(Input data Opens)

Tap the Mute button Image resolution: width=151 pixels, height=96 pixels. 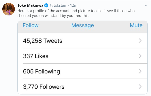[136, 25]
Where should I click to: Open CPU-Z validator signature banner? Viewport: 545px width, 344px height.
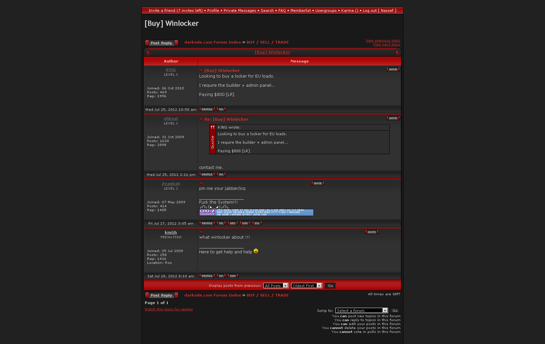coord(256,212)
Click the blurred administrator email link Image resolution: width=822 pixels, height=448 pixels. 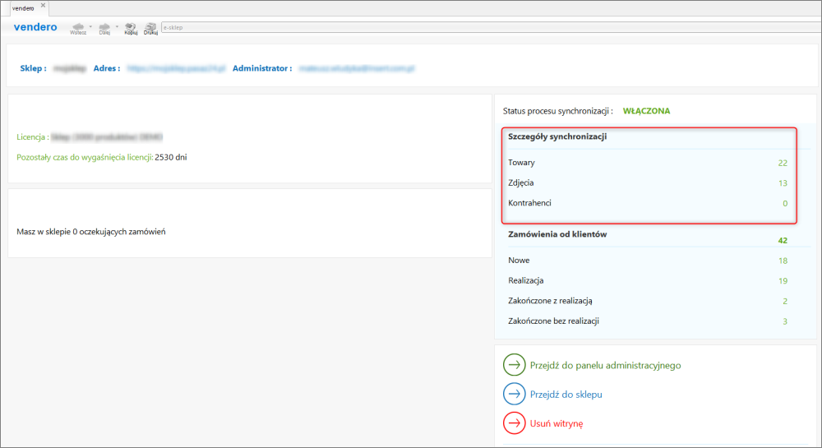(x=356, y=68)
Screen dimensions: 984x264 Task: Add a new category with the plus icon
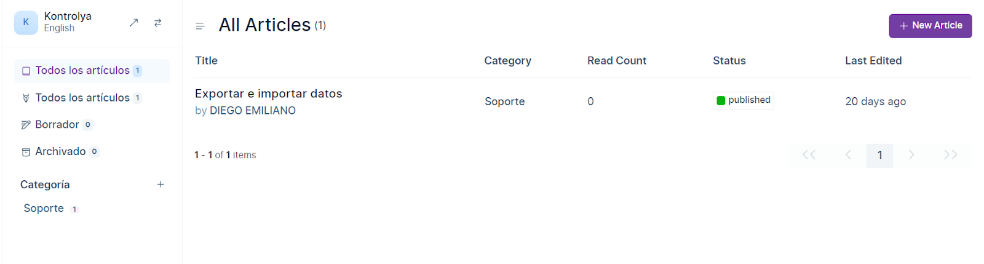[161, 184]
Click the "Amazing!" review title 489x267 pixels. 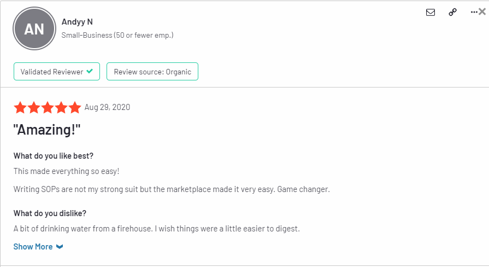[47, 130]
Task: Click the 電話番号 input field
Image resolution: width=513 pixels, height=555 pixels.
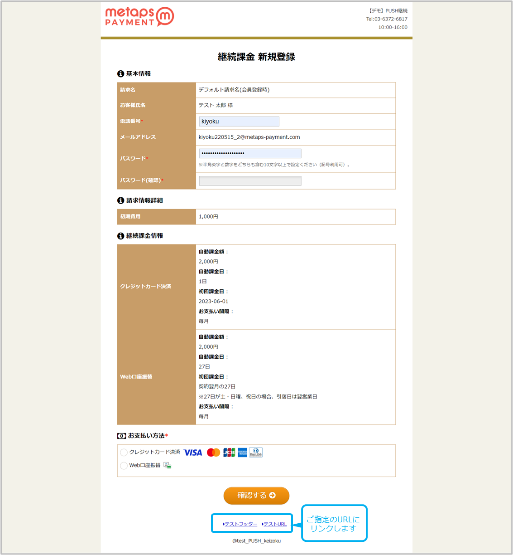Action: click(x=239, y=122)
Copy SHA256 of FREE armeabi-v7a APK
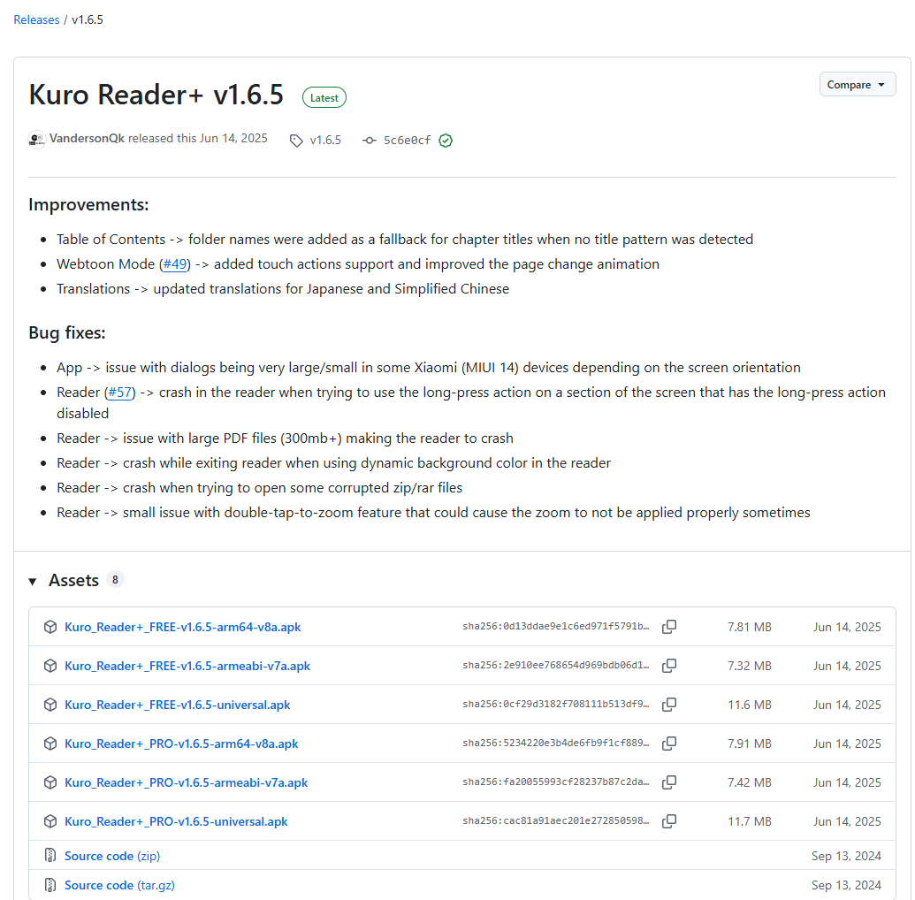Image resolution: width=915 pixels, height=900 pixels. pos(669,666)
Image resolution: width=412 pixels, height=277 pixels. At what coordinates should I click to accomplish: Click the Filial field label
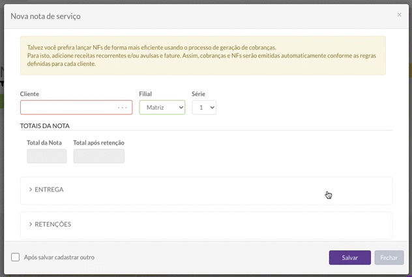pyautogui.click(x=145, y=94)
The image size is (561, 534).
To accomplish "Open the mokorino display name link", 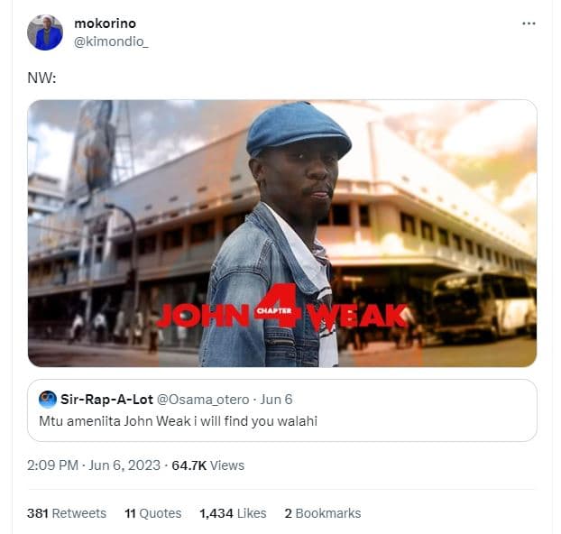I will [105, 23].
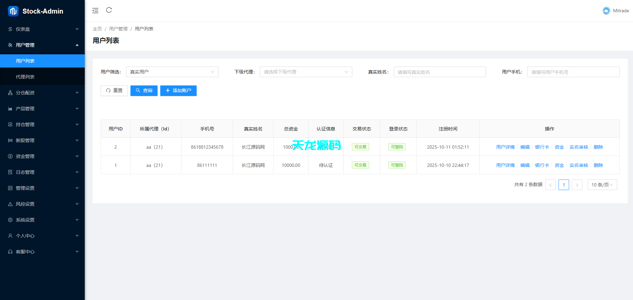Collapse the 用户管理 sidebar menu

[x=42, y=45]
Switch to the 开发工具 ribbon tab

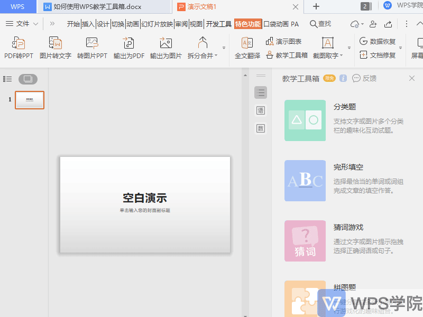(218, 24)
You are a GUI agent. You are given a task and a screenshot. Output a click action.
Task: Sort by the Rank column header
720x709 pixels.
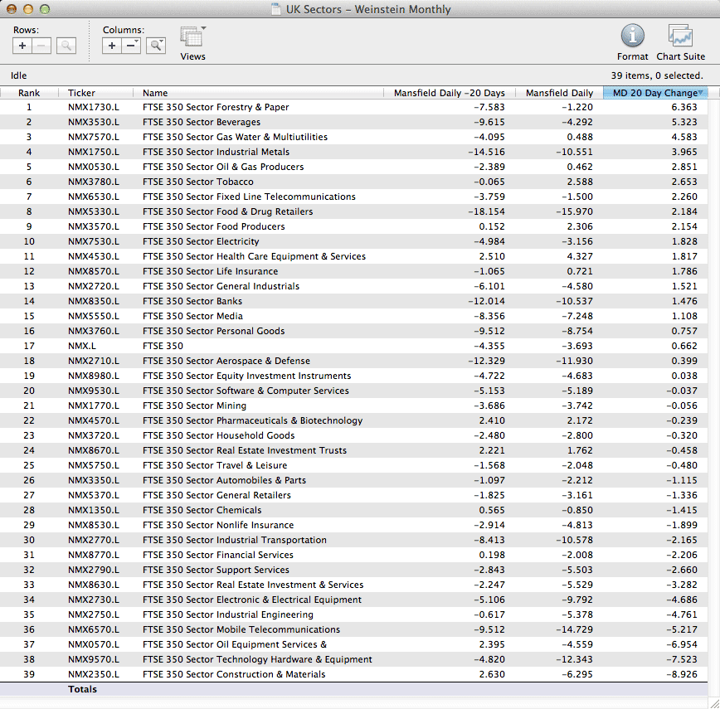coord(29,93)
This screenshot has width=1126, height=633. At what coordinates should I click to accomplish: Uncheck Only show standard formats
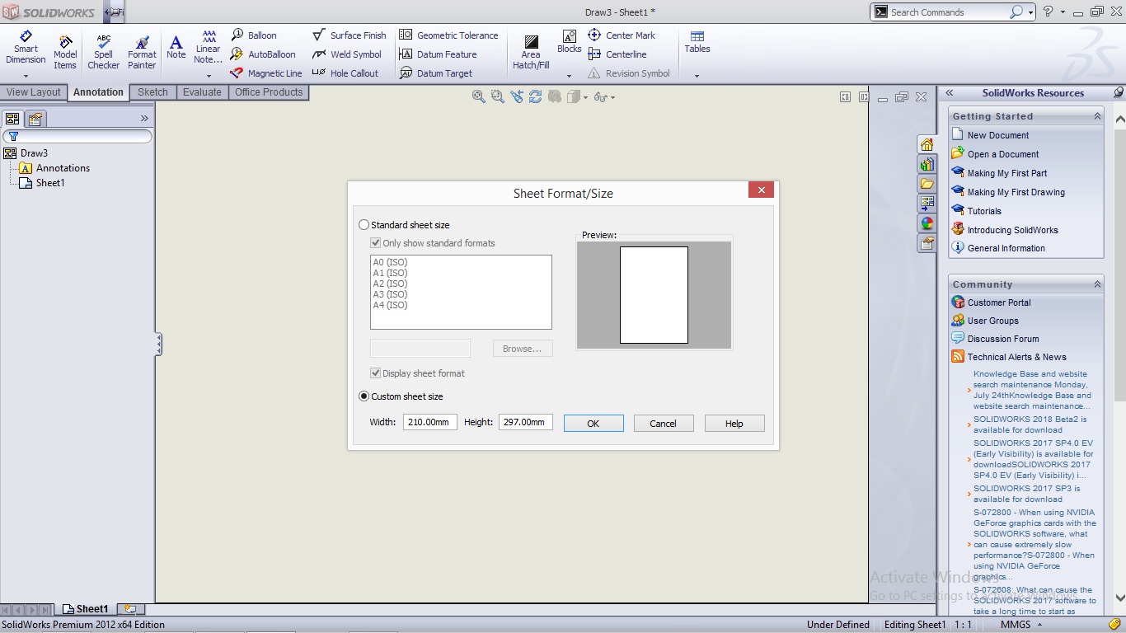pos(377,243)
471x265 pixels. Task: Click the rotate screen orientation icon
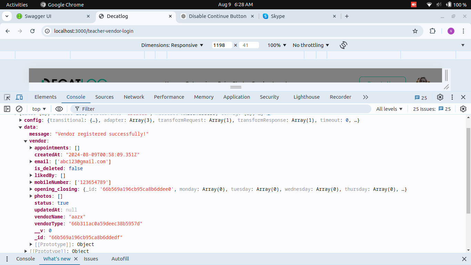pyautogui.click(x=343, y=45)
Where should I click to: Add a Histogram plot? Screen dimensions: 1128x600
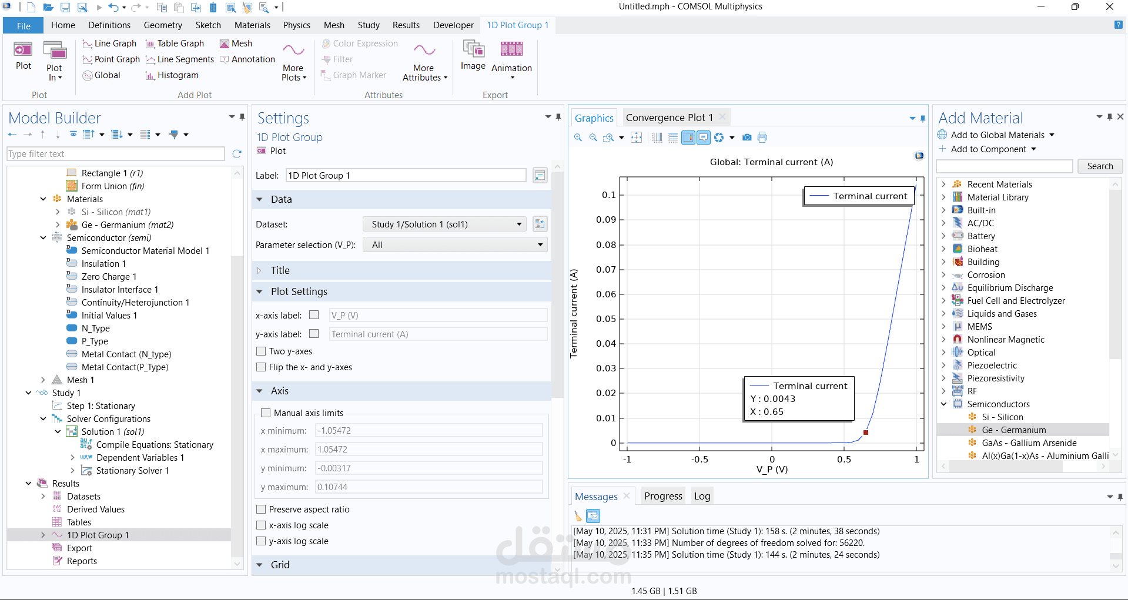pyautogui.click(x=172, y=75)
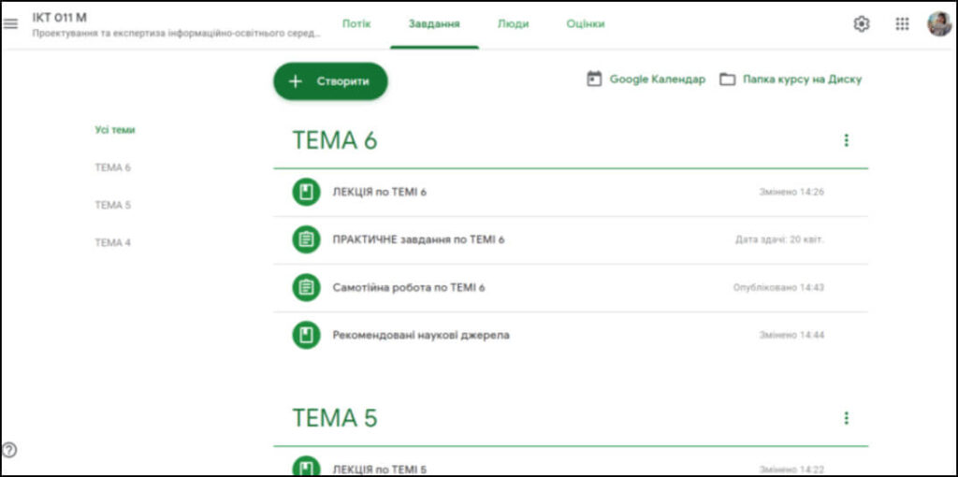Click the user account avatar
The height and width of the screenshot is (477, 958).
point(938,24)
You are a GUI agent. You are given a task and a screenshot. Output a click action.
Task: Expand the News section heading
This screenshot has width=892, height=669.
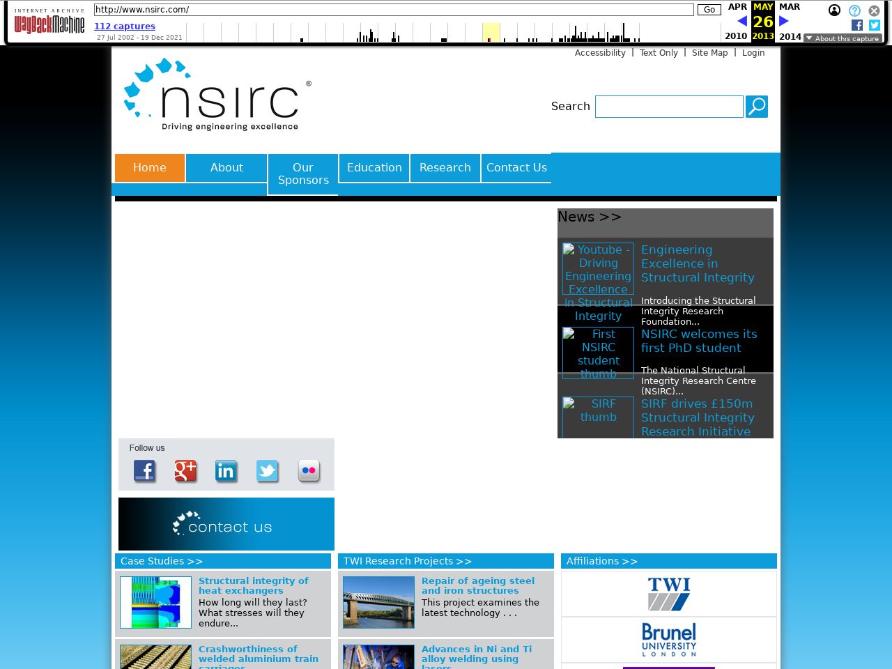pyautogui.click(x=590, y=217)
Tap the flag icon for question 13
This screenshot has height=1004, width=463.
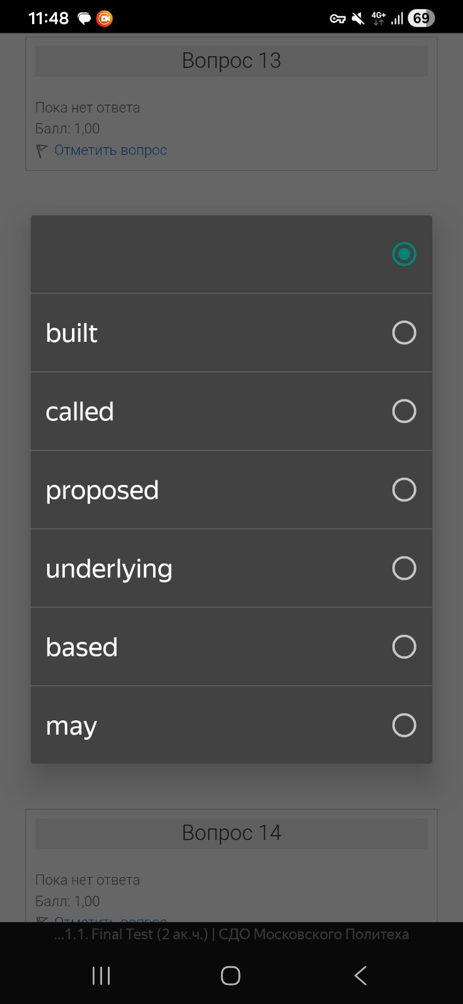click(x=42, y=151)
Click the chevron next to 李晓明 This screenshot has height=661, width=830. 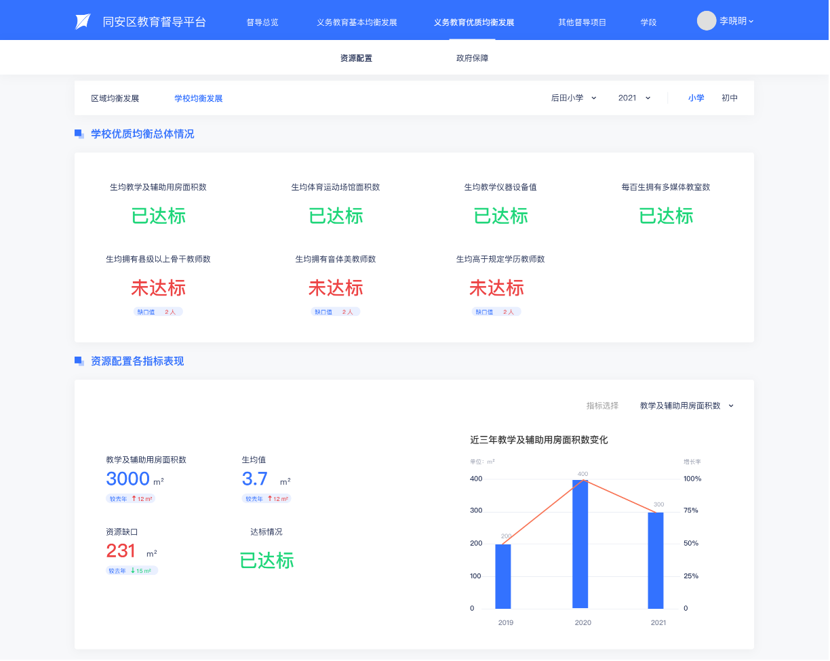751,22
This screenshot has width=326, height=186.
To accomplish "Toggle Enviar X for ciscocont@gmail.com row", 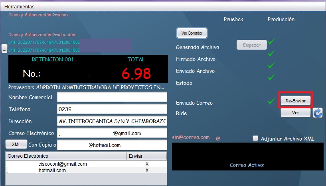I will (147, 164).
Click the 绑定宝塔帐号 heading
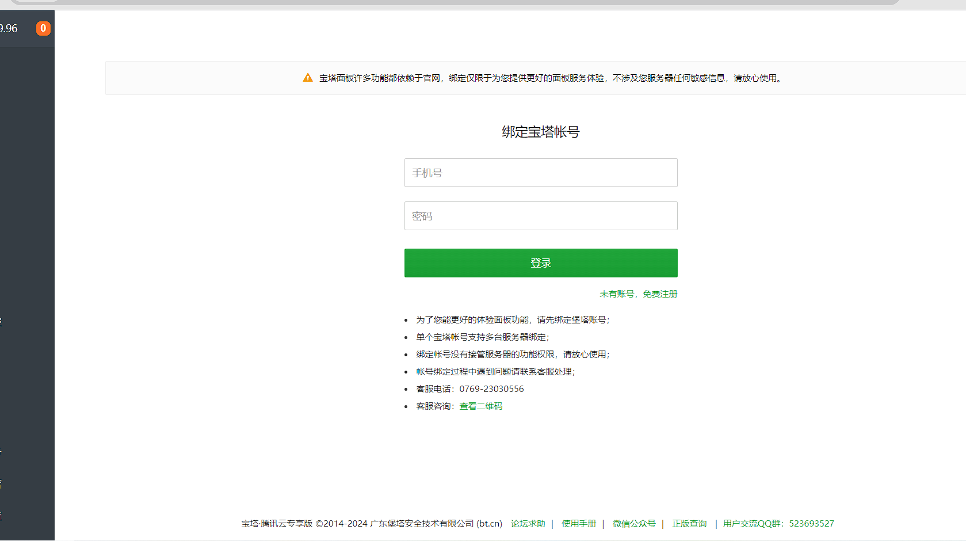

(Input data Closes)

Every line of the records that includes the word "heading" should be gathered.

Task: Expand the News section heading
Click the 绑定宝塔帐号 heading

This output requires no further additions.